AVAILABLE DATA Block Start

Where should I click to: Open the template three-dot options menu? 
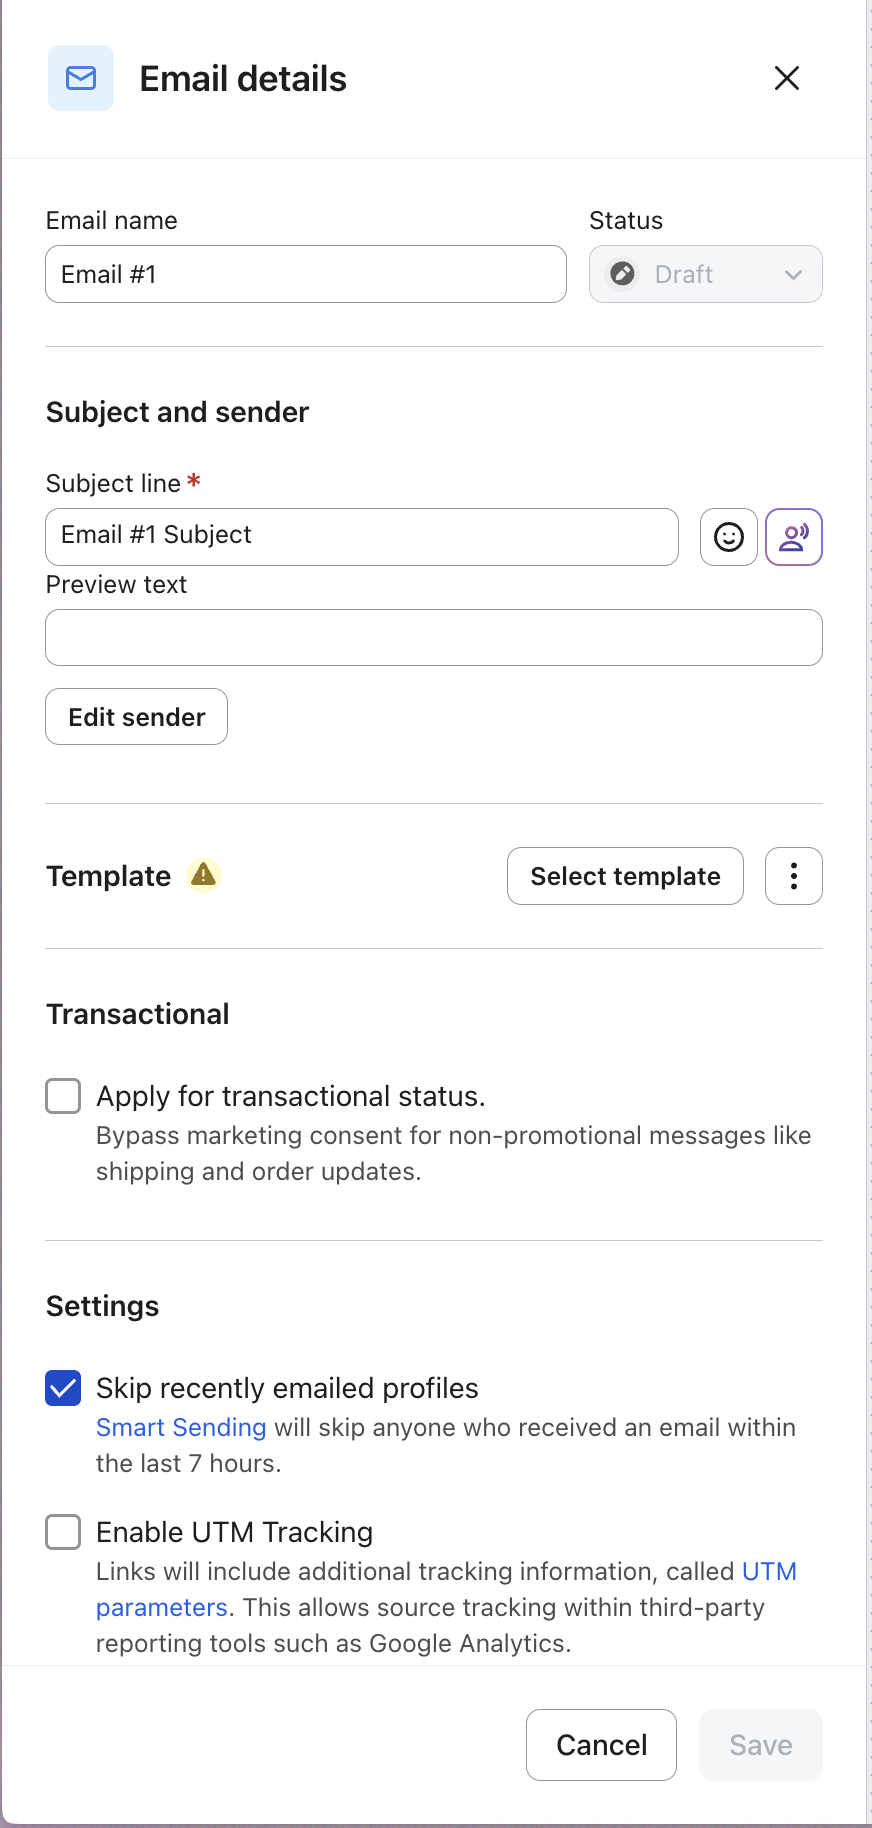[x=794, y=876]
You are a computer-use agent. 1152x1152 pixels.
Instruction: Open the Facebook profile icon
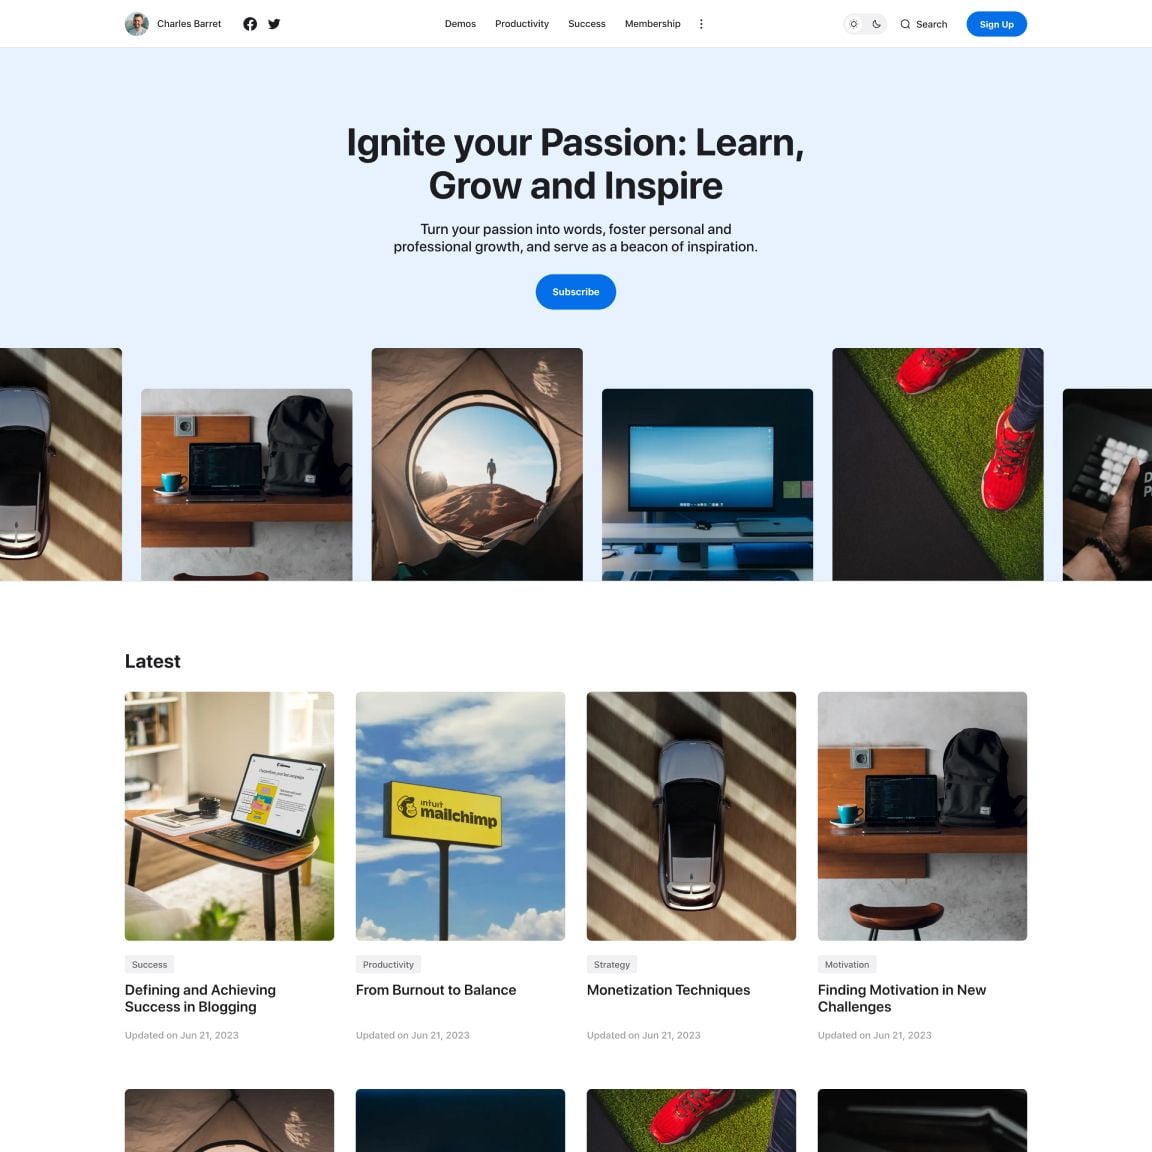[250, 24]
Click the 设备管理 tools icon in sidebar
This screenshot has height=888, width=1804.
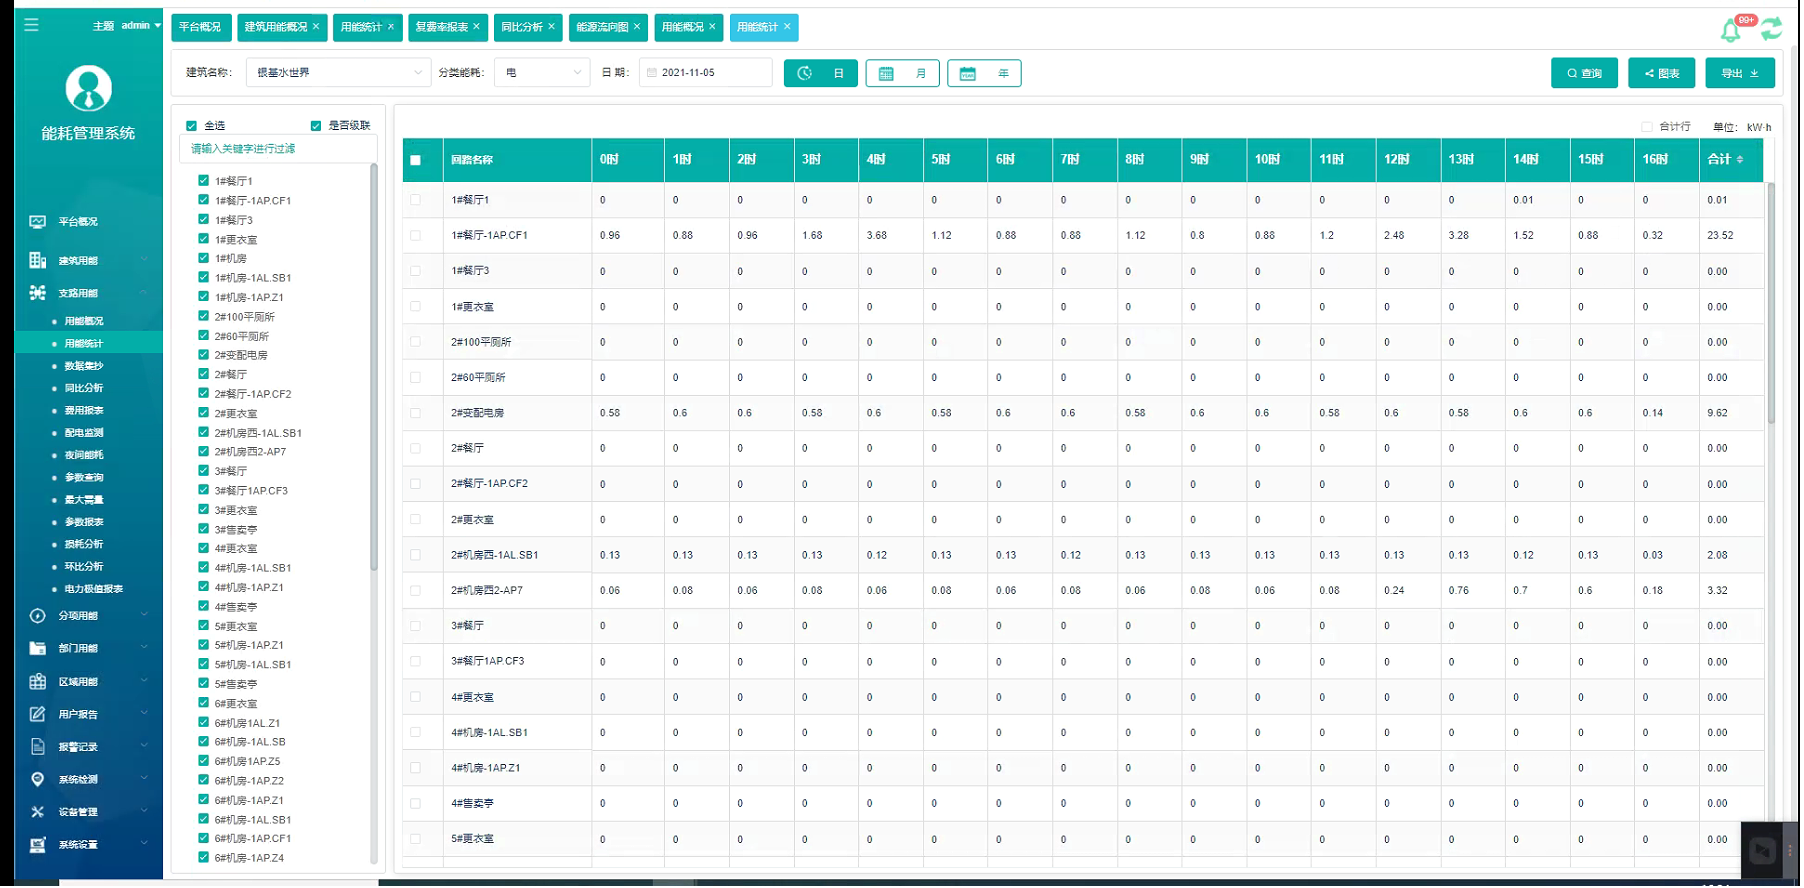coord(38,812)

AVAILABLE DATA Block End

With the images omitted, return the full material exactly.

RESPONSE FOR THIS EXERCISE:
Where should I click to: Open the template three-dot options menu? 
[x=794, y=876]
You are a computer-use agent. 1152x1152 pixels.
Instruction: Open the Facebook profile icon
[250, 24]
Click the 设备管理 tools icon in sidebar
This screenshot has height=888, width=1804.
coord(38,812)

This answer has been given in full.